CAPE Portal (if/when it launches)Three-Bucket Approach
Unliquidated entriesYes (once portal is live)Yes (filed now, not waiting)
Liquidated entriesNoYes, via CBP protests
Denied protestsNoYes, via CIT escalation
CIT litigationNoYes, filed to preserve rights
Government appeal protectionNoYes, CIT filing protects you regardless
Timeline dependencyDependent on CBP building the systemFiling starts immediately
Deadline protectionDoes not protect protest deadlinesAll deadlines actively tracked and met

The businesses that pursue all three buckets in parallel are covered no matter what happens. If the portal launches and works, great. If it does not, they are already in queue through the other two pathways. If the government's appeal succeeds partially, their CIT filing protects them.

The businesses that wait for the portal are betting everything on one pathway that does not exist yet.

What Happens to Our Fees If the CAPE Portal Does Launch?

Fair question. If CBP launches the CAPE portal in a reasonably timely fashion and we obtain refunds through it, our administrative fee is reduced by 50%. We built that into our engagement structure specifically because we want clients to benefit from any efficiencies the government creates.

But we are not going to tell you to sit on your hands and hope for it. Our recommendation is to pursue all three pathways now so you are in queue regardless. If the portal shows up and works, you pay less and get your money faster. If it does not, you are protected.

What Should You Do Right Now?

Do not wait for the CAPE portal. Here is what to do instead:

Check your ACE account status. The CAPE portal will run inside ACE. If you do not have an ACE account, apply now. Be aware that as of late March 2026, CBP is processing applications submitted in mid-February, which means there is a five to six week backlog. If you wait until the portal launches to apply for an account, you will be even further behind.
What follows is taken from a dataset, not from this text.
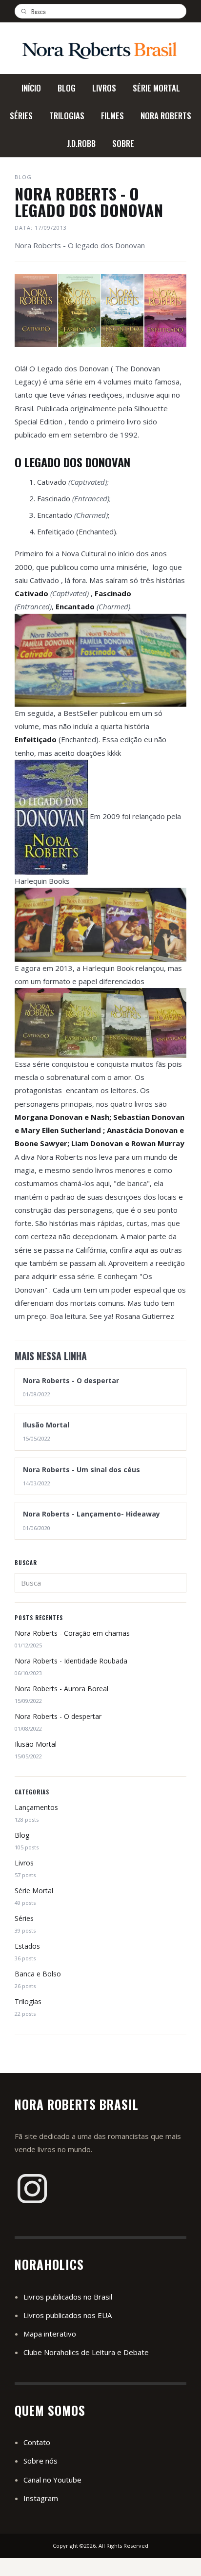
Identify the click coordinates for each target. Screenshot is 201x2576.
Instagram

Pull your entry data. Run an ACE report or get your CBP Form 7501 entry summaries from your customs broker. Filter for HTS codes under 9903.01.XX and 9903.02.XX to identify your IEEPA-affected entries.

Identify which entries are liquidated and which are not. This determines which pathways apply. Liquidated entries need protests filed within 180 days. Unliquidated entries need PSCs before the 300-day window closes.

Engage counsel now. A qualified attorney can analyze your full entry data, estimate your refund, file across all three pathways, and monitor deadlines so nothing falls through the cracks.

Filing now does not conflict with the CAPE portal. If the portal launches and covers some of your entries, your attorney can process those claims through it (and at Tariff Refund Solutions, at a reduced fee). But the entries that the portal does not cover, the liquidated entries, the denied protests, the CIT complaints, those need legal action that starts before the portal even exists.

The Bottom Line

The CAPE portal might be a useful tool for part of the IEEPA refund process. It is not a reason to wait. The government has given importers no reason to trust that any single process will work smoothly, on time, or without additional obstacles.

The importers who will recover the most, and recover it fastest, are the ones who file across every available pathway right now. If you have been waiting for the portal to "figure this out," the time to stop waiting is today.

Early action protects your claim. Waiting costs you options.

Tariff Refund Solutions is an attorney-led program that recovers IEEPA tariff refunds for businesses on contingency.

Legal citations: IEEPA, 50 U.S.C. Sections 1701-1706; 19 U.S.C. Section 1514 (CBP Protests); 19 U.S.C. Section 1520(d) (Post-Summary Corrections); 28 U.S.C. Section 1581 (CIT Jurisdiction); Kohn v. United States, No. 25-00579 (CIT, Mar. 4, 2026); Atmus Filtration, Inc. v. United States (CIT, Mar. 4, 2026); Administrative Order 25-02.

Legal Disclaimer: This article is provided for informational purposes only and does not constitute legal advice. No attorney-client relationship is formed by reading this content. Recovery amounts discussed are illustrative examples and are not guarantees of any outcome. Actual recoveries depend on the facts and circumstances of each individual case. Consult a qualified attorney about your specific situation.